WHAT THE TASK ASKS: Set down every entry again, exactly as it appears.

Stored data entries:
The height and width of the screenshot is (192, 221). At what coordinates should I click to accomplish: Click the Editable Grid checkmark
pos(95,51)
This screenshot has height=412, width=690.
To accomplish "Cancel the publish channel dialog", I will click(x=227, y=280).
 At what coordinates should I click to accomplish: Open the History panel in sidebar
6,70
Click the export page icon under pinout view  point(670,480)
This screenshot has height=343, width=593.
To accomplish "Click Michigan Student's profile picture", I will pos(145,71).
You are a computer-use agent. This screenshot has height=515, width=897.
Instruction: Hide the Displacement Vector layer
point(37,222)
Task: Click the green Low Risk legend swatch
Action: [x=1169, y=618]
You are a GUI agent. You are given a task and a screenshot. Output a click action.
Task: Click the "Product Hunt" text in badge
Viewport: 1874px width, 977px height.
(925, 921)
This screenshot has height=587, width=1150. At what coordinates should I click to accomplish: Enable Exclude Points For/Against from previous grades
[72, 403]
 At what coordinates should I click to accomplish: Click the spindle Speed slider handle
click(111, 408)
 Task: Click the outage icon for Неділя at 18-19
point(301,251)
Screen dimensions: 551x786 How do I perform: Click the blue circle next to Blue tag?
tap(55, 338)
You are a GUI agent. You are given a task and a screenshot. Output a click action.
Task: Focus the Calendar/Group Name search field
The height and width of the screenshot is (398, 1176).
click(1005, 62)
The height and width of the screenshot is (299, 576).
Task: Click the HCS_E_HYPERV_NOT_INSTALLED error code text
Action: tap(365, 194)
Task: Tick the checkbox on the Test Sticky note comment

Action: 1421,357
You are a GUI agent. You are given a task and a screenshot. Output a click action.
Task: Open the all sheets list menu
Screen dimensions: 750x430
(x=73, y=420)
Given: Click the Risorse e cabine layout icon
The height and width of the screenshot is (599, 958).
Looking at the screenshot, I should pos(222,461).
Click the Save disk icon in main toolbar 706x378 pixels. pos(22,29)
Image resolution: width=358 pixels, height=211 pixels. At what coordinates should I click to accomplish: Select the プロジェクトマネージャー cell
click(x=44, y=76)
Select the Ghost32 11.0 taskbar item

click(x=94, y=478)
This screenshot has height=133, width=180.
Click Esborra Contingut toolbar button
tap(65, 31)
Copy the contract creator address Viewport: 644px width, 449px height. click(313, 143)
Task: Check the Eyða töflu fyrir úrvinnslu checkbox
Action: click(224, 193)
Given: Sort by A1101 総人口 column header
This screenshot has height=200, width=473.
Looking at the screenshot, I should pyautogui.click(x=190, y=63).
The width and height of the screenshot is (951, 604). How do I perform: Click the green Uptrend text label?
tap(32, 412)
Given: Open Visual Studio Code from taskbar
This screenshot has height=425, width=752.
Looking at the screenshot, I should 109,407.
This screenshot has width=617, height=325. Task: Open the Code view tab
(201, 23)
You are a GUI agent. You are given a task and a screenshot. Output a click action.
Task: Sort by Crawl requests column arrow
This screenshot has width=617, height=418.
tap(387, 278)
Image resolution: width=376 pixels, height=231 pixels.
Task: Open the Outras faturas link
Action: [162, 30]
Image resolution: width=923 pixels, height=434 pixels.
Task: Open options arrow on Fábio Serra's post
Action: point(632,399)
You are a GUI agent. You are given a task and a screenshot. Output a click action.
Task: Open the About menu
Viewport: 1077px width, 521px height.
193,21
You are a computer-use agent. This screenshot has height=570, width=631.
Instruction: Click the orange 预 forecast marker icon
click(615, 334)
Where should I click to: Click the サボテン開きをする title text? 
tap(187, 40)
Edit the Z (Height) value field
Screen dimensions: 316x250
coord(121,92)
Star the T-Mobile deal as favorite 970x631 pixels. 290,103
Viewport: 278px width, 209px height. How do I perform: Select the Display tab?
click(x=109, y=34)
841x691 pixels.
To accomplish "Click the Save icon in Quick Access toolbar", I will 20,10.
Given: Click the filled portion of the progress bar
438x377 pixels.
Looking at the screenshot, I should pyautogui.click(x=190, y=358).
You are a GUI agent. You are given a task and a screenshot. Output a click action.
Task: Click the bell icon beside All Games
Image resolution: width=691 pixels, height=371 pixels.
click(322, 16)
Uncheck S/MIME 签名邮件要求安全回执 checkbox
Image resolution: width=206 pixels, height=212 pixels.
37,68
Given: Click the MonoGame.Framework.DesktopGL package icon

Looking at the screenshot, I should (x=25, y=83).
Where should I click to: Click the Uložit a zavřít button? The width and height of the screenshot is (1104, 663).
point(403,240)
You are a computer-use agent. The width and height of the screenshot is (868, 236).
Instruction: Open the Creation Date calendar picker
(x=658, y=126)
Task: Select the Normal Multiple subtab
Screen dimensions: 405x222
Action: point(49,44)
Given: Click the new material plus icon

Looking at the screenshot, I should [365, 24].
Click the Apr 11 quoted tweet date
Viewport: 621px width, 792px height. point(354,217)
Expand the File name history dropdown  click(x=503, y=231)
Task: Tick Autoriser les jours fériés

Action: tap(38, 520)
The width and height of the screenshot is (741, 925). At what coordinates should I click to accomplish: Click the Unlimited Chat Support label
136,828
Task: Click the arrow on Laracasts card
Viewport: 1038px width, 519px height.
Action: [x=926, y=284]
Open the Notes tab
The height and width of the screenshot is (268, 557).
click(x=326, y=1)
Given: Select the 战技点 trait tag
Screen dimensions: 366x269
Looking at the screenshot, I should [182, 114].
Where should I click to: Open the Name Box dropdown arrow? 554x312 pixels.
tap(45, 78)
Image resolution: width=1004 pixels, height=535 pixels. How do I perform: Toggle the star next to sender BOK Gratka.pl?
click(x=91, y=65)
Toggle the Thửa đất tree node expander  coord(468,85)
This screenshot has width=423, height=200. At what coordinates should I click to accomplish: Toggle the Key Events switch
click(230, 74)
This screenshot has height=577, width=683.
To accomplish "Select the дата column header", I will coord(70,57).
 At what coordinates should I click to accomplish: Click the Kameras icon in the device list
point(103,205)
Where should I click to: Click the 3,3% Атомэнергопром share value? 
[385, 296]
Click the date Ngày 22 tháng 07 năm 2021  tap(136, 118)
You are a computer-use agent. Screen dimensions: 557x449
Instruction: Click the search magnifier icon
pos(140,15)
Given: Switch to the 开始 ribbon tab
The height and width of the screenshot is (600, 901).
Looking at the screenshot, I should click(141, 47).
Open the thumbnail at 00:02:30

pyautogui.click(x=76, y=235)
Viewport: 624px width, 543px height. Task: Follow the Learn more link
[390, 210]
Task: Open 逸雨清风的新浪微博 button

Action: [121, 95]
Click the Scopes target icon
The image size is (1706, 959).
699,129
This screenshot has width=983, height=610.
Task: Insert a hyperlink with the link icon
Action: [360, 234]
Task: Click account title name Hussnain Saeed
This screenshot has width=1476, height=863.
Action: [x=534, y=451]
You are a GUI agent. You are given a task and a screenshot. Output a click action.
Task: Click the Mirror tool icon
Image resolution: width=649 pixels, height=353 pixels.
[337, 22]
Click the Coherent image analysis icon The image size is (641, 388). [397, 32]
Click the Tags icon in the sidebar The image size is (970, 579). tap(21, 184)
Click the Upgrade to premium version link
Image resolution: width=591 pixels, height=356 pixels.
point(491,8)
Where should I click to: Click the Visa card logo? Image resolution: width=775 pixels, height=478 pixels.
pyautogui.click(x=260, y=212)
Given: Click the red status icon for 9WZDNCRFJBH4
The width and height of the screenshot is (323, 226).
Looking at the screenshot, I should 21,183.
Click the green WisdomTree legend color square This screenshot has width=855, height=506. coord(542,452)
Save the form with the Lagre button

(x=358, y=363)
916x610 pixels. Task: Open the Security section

TASK RESULT:
The height and width of the screenshot is (192, 221). At what coordinates should I click to accomplish: Click the Editable Grid checkmark
pos(95,51)
This screenshot has height=412, width=690.
To accomplish "Cancel the publish channel dialog", I will click(x=227, y=280).
 At what coordinates should I click to accomplish: Open the History panel in sidebar
6,70
Click the export page icon under pinout view  point(670,480)
This screenshot has height=343, width=593.
To accomplish "Click Michigan Student's profile picture", I will pos(145,71).
You are a computer-use agent. This screenshot has height=515, width=897.
Instruction: Hide the Displacement Vector layer
point(37,222)
Task: Click the green Low Risk legend swatch
Action: [x=1169, y=618]
You are a GUI agent. You are given a task and a screenshot. Output a click action.
Task: Click the "Product Hunt" text in badge
Viewport: 1874px width, 977px height.
(925, 921)
This screenshot has height=587, width=1150. At what coordinates should I click to accomplish: Enable Exclude Points For/Against from previous grades
[72, 403]
 At what coordinates should I click to accomplish: Click the spindle Speed slider handle
click(111, 408)
 Task: Click the outage icon for Неділя at 18-19
point(301,251)
Screen dimensions: 551x786 How do I perform: Click the blue circle next to Blue tag?
tap(55, 338)
You are a GUI agent. You are given a task and a screenshot. Output a click action.
Task: Focus the Calendar/Group Name search field
The height and width of the screenshot is (398, 1176).
click(1005, 62)
The height and width of the screenshot is (299, 576).
Task: Click the HCS_E_HYPERV_NOT_INSTALLED error code text
Action: tap(365, 194)
Task: Tick the checkbox on the Test Sticky note comment

Action: 1421,357
You are a GUI agent. You are given a task and a screenshot. Output a click action.
Task: Open the all sheets list menu
Screen dimensions: 750x430
(x=73, y=420)
Given: Click the Risorse e cabine layout icon
The height and width of the screenshot is (599, 958).
Looking at the screenshot, I should pos(222,461).
Click the Save disk icon in main toolbar 706x378 pixels. pos(22,29)
Image resolution: width=358 pixels, height=211 pixels. At what coordinates should I click to accomplish: Select the プロジェクトマネージャー cell
click(x=44, y=76)
Select the Ghost32 11.0 taskbar item

click(x=94, y=478)
This screenshot has height=133, width=180.
Click Esborra Contingut toolbar button
tap(65, 31)
Copy the contract creator address Viewport: 644px width, 449px height. click(313, 143)
Task: Check the Eyða töflu fyrir úrvinnslu checkbox
Action: click(224, 193)
Given: Sort by A1101 総人口 column header
This screenshot has height=200, width=473.
Looking at the screenshot, I should pyautogui.click(x=190, y=63).
The width and height of the screenshot is (951, 604). How do I perform: Click the green Uptrend text label?
tap(32, 412)
Given: Open Visual Studio Code from taskbar
This screenshot has height=425, width=752.
Looking at the screenshot, I should 109,407.
This screenshot has width=617, height=325. Task: Open the Code view tab
(201, 23)
You are a GUI agent. You are given a task and a screenshot. Output a click action.
Task: Sort by Crawl requests column arrow
This screenshot has width=617, height=418.
tap(387, 278)
Image resolution: width=376 pixels, height=231 pixels.
Task: Open the Outras faturas link
Action: [162, 30]
Image resolution: width=923 pixels, height=434 pixels.
Task: Open options arrow on Fábio Serra's post
Action: point(632,399)
You are a GUI agent. You are given a task and a screenshot. Output a click action.
Task: Open the About menu
Viewport: 1077px width, 521px height.
193,21
You are a computer-use agent. This screenshot has height=570, width=631.
Instruction: Click the orange 预 forecast marker icon
click(615, 334)
Where should I click to: Click the サボテン開きをする title text? 
tap(187, 40)
Edit the Z (Height) value field
Screen dimensions: 316x250
coord(121,92)
Star the T-Mobile deal as favorite 970x631 pixels. 290,103
Viewport: 278px width, 209px height. How do I perform: Select the Display tab?
click(x=109, y=34)
841x691 pixels.
To accomplish "Click the Save icon in Quick Access toolbar", I will 20,10.
Given: Click the filled portion of the progress bar
438x377 pixels.
Looking at the screenshot, I should pyautogui.click(x=190, y=358).
You are a GUI agent. You are given a task and a screenshot. Output a click action.
Task: Click the bell icon beside All Games
Image resolution: width=691 pixels, height=371 pixels.
click(322, 16)
Uncheck S/MIME 签名邮件要求安全回执 checkbox
Image resolution: width=206 pixels, height=212 pixels.
37,68
Given: Click the MonoGame.Framework.DesktopGL package icon

Looking at the screenshot, I should (x=25, y=83).
Where should I click to: Click the Uložit a zavřít button? The width and height of the screenshot is (1104, 663).
point(403,240)
You are a computer-use agent. The width and height of the screenshot is (868, 236).
Instruction: Open the Creation Date calendar picker
(x=658, y=126)
Task: Select the Normal Multiple subtab
Screen dimensions: 405x222
Action: point(49,44)
Given: Click the new material plus icon

Looking at the screenshot, I should [365, 24].
Click the Apr 11 quoted tweet date
Viewport: 621px width, 792px height. point(354,217)
Expand the File name history dropdown  click(x=503, y=231)
Task: Tick Autoriser les jours fériés

Action: tap(38, 520)
The width and height of the screenshot is (741, 925). At what coordinates should I click to accomplish: Click the Unlimited Chat Support label
136,828
Task: Click the arrow on Laracasts card
Viewport: 1038px width, 519px height.
Action: [x=926, y=284]
Open the Notes tab
The height and width of the screenshot is (268, 557).
click(x=326, y=1)
Given: Select the 战技点 trait tag
Screen dimensions: 366x269
Looking at the screenshot, I should [182, 114].
Where should I click to: Open the Name Box dropdown arrow? 554x312 pixels.
tap(45, 78)
Image resolution: width=1004 pixels, height=535 pixels. How do I perform: Toggle the star next to sender BOK Gratka.pl?
click(x=91, y=65)
Toggle the Thửa đất tree node expander  coord(468,85)
This screenshot has width=423, height=200. At what coordinates should I click to accomplish: Toggle the Key Events switch
click(230, 74)
This screenshot has height=577, width=683.
To accomplish "Select the дата column header", I will coord(70,57).
 At what coordinates should I click to accomplish: Click the Kameras icon in the device list
point(103,205)
Where should I click to: Click the 3,3% Атомэнергопром share value? 
[385, 296]
Click the date Ngày 22 tháng 07 năm 2021  tap(136, 118)
You are a computer-use agent. Screen dimensions: 557x449
Instruction: Click the search magnifier icon
pos(140,15)
Given: Switch to the 开始 ribbon tab
The height and width of the screenshot is (600, 901).
Looking at the screenshot, I should click(141, 47).
Open the thumbnail at 00:02:30

pyautogui.click(x=76, y=235)
Viewport: 624px width, 543px height. Task: Follow the Learn more link
[390, 210]
Task: Open 逸雨清风的新浪微博 button

Action: [121, 95]
Click the Scopes target icon
The image size is (1706, 959).
699,129
This screenshot has width=983, height=610.
Task: Insert a hyperlink with the link icon
Action: [360, 234]
Task: Click account title name Hussnain Saeed
This screenshot has width=1476, height=863.
Action: [x=534, y=451]
You are a GUI agent. You are given a task and a screenshot. Output a click action.
Task: Click the Mirror tool icon
Image resolution: width=649 pixels, height=353 pixels.
[337, 22]
Click the Coherent image analysis icon The image size is (641, 388). [397, 32]
Click the Tags icon in the sidebar The image size is (970, 579). tap(21, 184)
Click the Upgrade to premium version link
Image resolution: width=591 pixels, height=356 pixels.
point(491,8)
Where should I click to: Click the Visa card logo? Image resolution: width=775 pixels, height=478 pixels.
pyautogui.click(x=260, y=212)
Given: Click the red status icon for 9WZDNCRFJBH4
The width and height of the screenshot is (323, 226).
Looking at the screenshot, I should 21,183.
Click the green WisdomTree legend color square This screenshot has width=855, height=506. coord(542,452)
Save the form with the Lagre button

(x=358, y=363)
916x610 pixels. Task: Open the Security section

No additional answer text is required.